Restructuring continues to be at the top of banks’ agendas as they seek solutions for ongoing provisioning, capital, regulatory and macro-economic challenges.

Yet this is an evolving arena. Discussions at the European Banking Transformation and M&A Conference we hosted in March highlighted that the opportunity today is not just about distressed loan transactions and includes a much wider spectrum of transactions and in particular long dated performing loan portfolios..

We’re also seeing the rise of forward flow as manufacturers of lending products look to secure the right type of funding and risk adjusted-return. Investors are responding by developing long-term partnerships with banks.

Further developments include investment structures that synthetically transfer credit risk allowing banks to reduce their risk-weighted assets, while retaining the economic interest in the portfolio.Investors in these transactions have a strong appetite for European SME and corporate risk transfer but increasingly these structures are being deployed against other more specialised lending assets.

Opportunities ahead

So how do we see the interactions between banks and investors developing and what opportunities does this open up?

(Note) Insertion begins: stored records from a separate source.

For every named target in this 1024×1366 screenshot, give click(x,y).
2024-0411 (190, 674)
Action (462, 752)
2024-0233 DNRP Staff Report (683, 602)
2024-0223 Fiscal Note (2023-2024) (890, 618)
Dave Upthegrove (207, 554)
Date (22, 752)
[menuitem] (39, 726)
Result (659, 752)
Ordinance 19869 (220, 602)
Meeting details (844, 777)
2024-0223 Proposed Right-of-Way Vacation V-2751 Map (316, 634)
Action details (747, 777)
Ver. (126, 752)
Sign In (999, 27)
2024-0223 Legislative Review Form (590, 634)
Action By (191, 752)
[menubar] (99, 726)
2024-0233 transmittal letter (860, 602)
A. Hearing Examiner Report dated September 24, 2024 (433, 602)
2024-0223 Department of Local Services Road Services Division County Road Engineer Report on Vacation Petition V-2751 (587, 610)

For the back books, we expect to see a further increase in activity in LDA transactions, leading to continued opportunities for institutional investors in both financing and acquiring these assets. A key feature of these deals has been a growing number of bilateral transactions rather than the auction processes that have been more common in recent years.

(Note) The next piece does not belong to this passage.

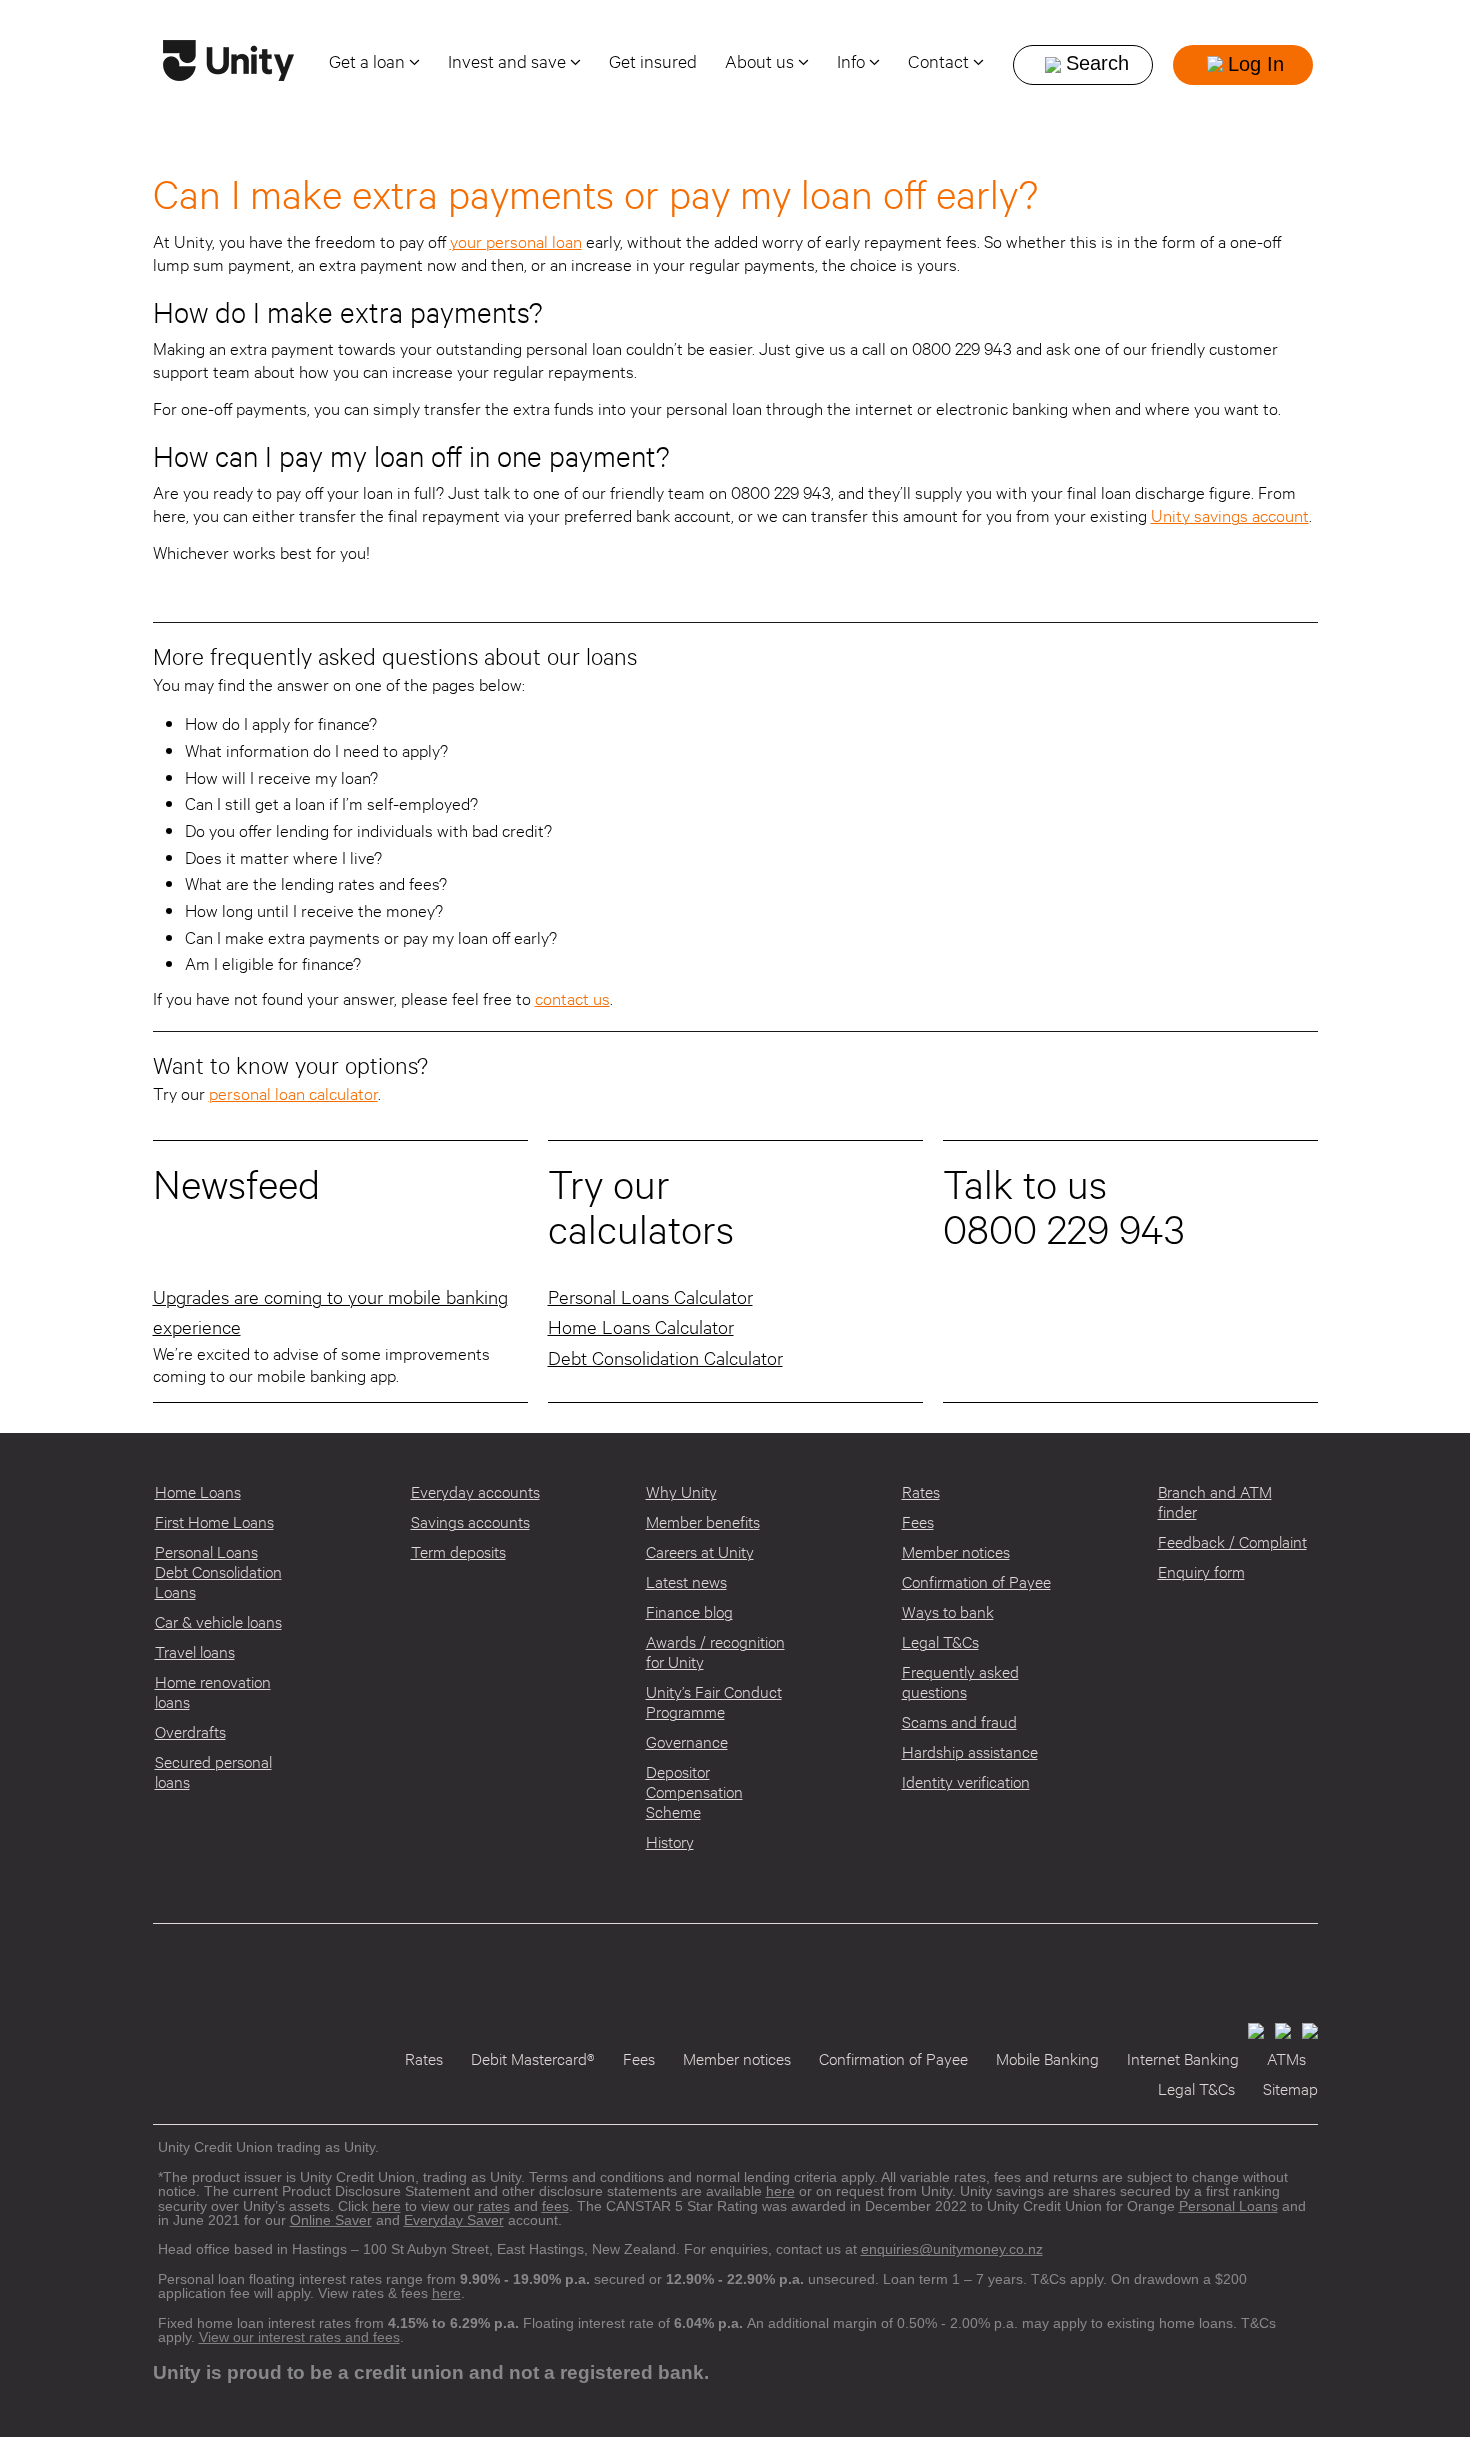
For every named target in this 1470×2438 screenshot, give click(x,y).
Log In (1256, 64)
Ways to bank (948, 1611)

For new lending, institutional investors may go direct in some cases, but in the short- to medium-term many are partnering with bank and non-bank lenders to gain access to customers and deploy capital for new loans across a range of asset classes. These partnerships can be successful, but are complex to set up and manage. It is therefore important to create an alignment of interests.

Aligning interests

In our experience, creating successful partnership structures for forward flow and structured transactions requires:

  1. Alignment of economic interests: Institutional investors are searching for yield, scale and diversification but want to ensure the originator in a forward flow has “skin in the game” so retaining a percentage of what is originated is an important feature that often comes up but it can be structured in other ways.
  2. Alignment of non-economic interests: Key features include how the assets are managed particularly regulated lending, who owns the customer relationship, branding of products, what happens if contracts are terminated and how to manage reputational risk.

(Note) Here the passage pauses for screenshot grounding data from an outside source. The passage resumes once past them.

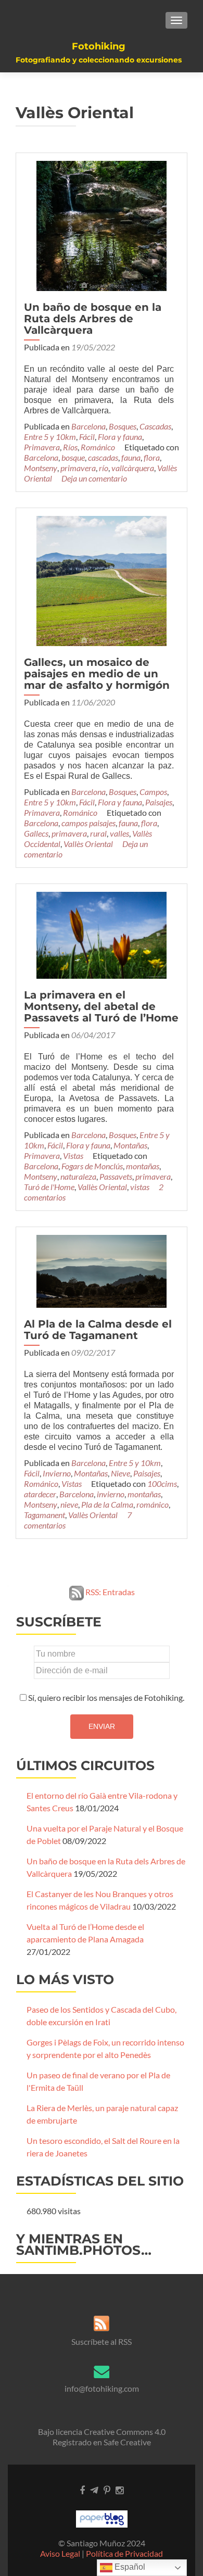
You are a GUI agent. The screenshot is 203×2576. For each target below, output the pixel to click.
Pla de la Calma (107, 1504)
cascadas (103, 457)
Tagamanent (44, 1515)
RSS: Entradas (109, 1592)
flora (152, 457)
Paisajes (158, 802)
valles (119, 833)
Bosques (122, 426)
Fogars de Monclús (92, 1166)
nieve (69, 1504)
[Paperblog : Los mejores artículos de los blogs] (102, 2518)
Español (128, 2566)
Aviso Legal (60, 2553)
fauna (131, 457)
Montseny (40, 468)
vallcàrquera (132, 468)
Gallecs (36, 833)
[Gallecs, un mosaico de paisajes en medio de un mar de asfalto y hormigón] (101, 580)
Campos (153, 792)
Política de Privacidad (124, 2553)
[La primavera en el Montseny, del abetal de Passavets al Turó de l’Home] (101, 934)
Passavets (115, 1176)
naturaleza (78, 1176)
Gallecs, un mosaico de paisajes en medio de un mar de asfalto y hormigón (97, 673)
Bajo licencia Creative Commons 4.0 (102, 2431)
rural (98, 833)
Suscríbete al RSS (101, 2341)
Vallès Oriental (88, 844)
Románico (98, 447)
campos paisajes (88, 823)
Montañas (130, 1145)
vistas (139, 1187)
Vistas (73, 1155)
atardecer (40, 1494)
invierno (110, 1494)
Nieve (120, 1473)
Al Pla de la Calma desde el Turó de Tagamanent (98, 1330)
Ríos (70, 447)
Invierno (57, 1473)
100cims (162, 1483)
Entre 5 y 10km (50, 436)
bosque (73, 457)
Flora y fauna (120, 436)
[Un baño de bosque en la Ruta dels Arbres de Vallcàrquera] (101, 225)
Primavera (42, 447)
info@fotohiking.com (102, 2388)
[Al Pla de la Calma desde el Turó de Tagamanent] (101, 1270)
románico (152, 1504)
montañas (142, 1166)
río (103, 468)
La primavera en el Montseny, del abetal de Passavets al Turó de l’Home (101, 1006)
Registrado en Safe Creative (102, 2442)
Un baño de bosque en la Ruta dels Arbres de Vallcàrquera (92, 318)
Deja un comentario (94, 478)
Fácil (87, 436)
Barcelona (88, 426)
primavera (78, 468)
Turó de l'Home (49, 1187)
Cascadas (155, 426)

Does the increase in institutional money in the lending market put banks at risk of outright disintermediation? For now, we anticipate more partnership arrangements with banks, but there will be areas of traditional banking which could be carried out entirely by institutional investors or by non-banks partnering with institutional investors. Examples already include equity release mortgages in the UK, where insurers originate and fund such loans directly.

Set up to succeed

So, banks’ embedded origination expertise will remain a core part of their offering. But this is going to be a broader and more complex credit ecosystem, marked out by increased partnership and more varied sources of funding if they are going to be successful.